Saved data entries:
= Beginning of Section =

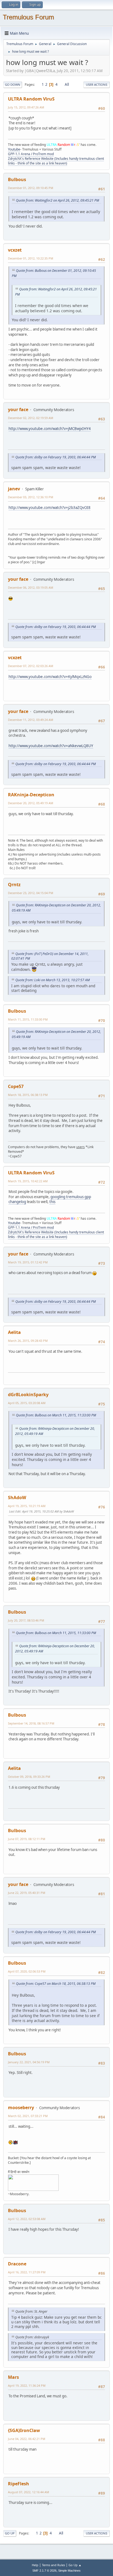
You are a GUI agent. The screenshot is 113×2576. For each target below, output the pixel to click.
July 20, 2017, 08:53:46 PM (26, 1620)
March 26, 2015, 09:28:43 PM (28, 1341)
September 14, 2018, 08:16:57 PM (31, 1723)
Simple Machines (69, 2570)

= End of Section =

### TASK STATEMENT
Repeat every entry above word for word, and include no pictures.

### EXERCISE RESULT
You are a GUI agent. The screenshot is 113×2576. For each target below, output the pixel to click.
July 20, 2017, 08:53:46 PM (26, 1620)
March 26, 2015, 09:28:43 PM (28, 1341)
September 14, 2018, 08:16:57 PM (31, 1723)
Simple Machines (69, 2570)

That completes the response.